Start of Records supplied

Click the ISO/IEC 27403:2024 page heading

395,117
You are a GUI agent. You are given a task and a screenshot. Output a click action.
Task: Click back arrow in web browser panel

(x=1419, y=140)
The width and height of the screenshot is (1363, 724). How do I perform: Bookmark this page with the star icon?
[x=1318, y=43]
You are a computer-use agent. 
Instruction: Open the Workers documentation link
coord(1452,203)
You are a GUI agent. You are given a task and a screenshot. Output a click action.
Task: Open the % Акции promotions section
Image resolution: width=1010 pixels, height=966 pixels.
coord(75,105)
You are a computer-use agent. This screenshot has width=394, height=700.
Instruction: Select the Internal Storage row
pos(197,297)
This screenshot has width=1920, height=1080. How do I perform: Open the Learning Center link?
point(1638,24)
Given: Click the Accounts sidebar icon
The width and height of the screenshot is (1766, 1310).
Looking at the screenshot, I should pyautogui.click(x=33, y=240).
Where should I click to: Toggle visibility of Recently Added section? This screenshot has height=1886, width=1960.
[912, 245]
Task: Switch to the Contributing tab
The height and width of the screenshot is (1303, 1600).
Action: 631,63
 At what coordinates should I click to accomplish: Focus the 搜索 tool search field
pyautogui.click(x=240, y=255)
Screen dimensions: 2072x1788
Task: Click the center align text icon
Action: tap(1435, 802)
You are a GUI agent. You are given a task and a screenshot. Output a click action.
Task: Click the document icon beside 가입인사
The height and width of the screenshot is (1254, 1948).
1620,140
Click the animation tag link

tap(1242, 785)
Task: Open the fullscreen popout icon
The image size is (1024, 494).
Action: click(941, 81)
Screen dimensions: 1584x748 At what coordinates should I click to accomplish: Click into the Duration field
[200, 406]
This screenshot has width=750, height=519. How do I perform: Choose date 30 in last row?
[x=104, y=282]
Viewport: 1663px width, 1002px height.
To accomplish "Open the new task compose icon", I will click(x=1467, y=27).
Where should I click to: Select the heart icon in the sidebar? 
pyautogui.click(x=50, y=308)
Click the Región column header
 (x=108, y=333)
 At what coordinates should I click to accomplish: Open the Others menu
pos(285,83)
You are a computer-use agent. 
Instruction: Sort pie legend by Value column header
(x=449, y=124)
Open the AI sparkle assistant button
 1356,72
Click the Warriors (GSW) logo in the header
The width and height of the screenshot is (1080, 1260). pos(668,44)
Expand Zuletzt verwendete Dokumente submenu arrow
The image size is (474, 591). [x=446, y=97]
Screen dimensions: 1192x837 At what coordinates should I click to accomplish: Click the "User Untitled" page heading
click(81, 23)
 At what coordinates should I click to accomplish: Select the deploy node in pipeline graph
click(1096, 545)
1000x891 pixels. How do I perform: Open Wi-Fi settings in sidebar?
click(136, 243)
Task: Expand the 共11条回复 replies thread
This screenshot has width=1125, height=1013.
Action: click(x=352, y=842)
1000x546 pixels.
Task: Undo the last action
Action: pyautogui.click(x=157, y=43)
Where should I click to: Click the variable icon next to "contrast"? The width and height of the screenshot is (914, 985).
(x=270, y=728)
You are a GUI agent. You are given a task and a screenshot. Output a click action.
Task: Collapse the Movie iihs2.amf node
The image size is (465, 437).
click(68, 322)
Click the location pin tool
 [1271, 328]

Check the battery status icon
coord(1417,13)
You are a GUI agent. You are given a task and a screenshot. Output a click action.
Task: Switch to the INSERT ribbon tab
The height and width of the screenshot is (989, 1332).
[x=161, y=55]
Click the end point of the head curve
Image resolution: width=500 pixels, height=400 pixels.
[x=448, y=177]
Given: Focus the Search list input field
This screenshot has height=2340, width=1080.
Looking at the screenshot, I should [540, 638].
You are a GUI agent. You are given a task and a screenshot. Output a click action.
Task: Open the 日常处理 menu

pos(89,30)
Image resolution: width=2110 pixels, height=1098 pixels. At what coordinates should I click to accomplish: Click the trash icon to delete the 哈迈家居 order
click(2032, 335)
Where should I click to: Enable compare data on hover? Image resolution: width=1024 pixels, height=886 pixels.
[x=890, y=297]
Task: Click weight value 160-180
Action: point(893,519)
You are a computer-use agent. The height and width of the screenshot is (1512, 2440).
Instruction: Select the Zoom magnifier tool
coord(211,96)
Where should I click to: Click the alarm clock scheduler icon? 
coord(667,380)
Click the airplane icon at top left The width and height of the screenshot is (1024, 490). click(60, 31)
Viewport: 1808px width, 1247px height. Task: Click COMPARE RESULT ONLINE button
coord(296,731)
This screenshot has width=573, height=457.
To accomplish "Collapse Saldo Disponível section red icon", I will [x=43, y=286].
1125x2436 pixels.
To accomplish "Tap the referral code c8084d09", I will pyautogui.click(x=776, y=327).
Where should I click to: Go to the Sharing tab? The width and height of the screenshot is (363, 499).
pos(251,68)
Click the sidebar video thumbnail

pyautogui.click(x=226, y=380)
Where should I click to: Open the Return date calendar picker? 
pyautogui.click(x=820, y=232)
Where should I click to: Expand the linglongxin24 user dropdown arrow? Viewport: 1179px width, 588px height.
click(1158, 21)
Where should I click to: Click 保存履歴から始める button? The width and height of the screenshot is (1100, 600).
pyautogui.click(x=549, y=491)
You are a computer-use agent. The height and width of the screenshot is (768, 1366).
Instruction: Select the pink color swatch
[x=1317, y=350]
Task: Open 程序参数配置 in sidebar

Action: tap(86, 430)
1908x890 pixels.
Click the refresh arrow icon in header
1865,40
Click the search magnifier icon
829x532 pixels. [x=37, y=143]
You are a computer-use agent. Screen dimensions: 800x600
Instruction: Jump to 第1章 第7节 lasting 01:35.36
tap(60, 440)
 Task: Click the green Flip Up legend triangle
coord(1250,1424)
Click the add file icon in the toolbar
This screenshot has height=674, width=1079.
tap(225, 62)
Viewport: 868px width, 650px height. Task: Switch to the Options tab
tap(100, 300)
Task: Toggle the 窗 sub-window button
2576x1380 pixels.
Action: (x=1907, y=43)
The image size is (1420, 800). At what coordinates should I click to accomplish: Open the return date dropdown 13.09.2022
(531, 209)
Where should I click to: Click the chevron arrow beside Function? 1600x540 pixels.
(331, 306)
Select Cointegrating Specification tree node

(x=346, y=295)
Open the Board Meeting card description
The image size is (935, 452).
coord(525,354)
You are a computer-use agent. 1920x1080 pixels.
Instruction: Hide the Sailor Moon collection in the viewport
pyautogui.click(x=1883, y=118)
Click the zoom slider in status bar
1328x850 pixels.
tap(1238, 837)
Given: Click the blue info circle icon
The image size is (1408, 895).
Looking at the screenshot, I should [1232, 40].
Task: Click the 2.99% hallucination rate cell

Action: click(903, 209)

End of Records supplied

**Exercise objective:** Starting at the line containing "You are a computer-use agent. This" and ending at the line containing "The width and height of the screenshot is (1080, 1260).", arrange the lines of the records as a Markdown table with two columns, Row and Line. Give the row number in Row and the line in Line, and leave out blank lines.

**Result of the exercise:**
| Row | Line |
|---|---|
| 1 | You are a computer-use agent. This screenshot has width=394, height=700. |
| 2 | Instruction: Select the Internal Storage row |
| 3 | pos(197,297) |
| 4 | This screenshot has width=1920, height=1080. How do I perform: Open the Learning Center link? |
| 5 | point(1638,24) |
| 6 | Given: Click the Accounts sidebar icon |
| 7 | The width and height of the screenshot is (1766, 1310). |
| 8 | Looking at the screenshot, I should pyautogui.click(x=33, y=240). |
| 9 | Where should I click to: Toggle visibility of Recently Added section? This screenshot has height=1886, width=1960. |
| 10 | [912, 245] |
| 11 | Task: Switch to the Contributing tab |
| 12 | The height and width of the screenshot is (1303, 1600). |
| 13 | Action: 631,63 |
| 14 |  At what coordinates should I click to accomplish: Focus the 搜索 tool search field |
| 15 | pyautogui.click(x=240, y=255) |
| 16 | Screen dimensions: 2072x1788 |
| 17 | Task: Click the center align text icon |
| 18 | Action: tap(1435, 802) |
| 19 | You are a GUI agent. You are given a task and a screenshot. Output a click action. |
| 20 | Task: Click the document icon beside 가입인사 |
| 21 | The height and width of the screenshot is (1254, 1948). |
| 22 | 1620,140 |
| 23 | Click the animation tag link |
| 24 | tap(1242, 785) |
| 25 | Task: Open the fullscreen popout icon |
| 26 | The image size is (1024, 494). |
| 27 | Action: click(941, 81) |
| 28 | Screen dimensions: 1584x748 At what coordinates should I click to accomplish: Click into the Duration field |
| 29 | [200, 406] |
| 30 | This screenshot has width=750, height=519. How do I perform: Choose date 30 in last row? |
| 31 | [x=104, y=282] |
| 32 | Viewport: 1663px width, 1002px height. |
| 33 | To accomplish "Open the new task compose icon", I will click(x=1467, y=27). |
| 34 | Where should I click to: Select the heart icon in the sidebar?  |
| 35 | pyautogui.click(x=50, y=308) |
| 36 | Click the Región column header |
| 37 |  (x=108, y=333) |
| 38 |  At what coordinates should I click to accomplish: Open the Others menu |
| 39 | pos(285,83) |
| 40 | You are a computer-use agent.  |
| 41 | Instruction: Sort pie legend by Value column header |
| 42 | (x=449, y=124) |
| 43 | Open the AI sparkle assistant button |
| 44 |  1356,72 |
| 45 | Click the Warriors (GSW) logo in the header |
| 46 | The width and height of the screenshot is (1080, 1260). pos(668,44) |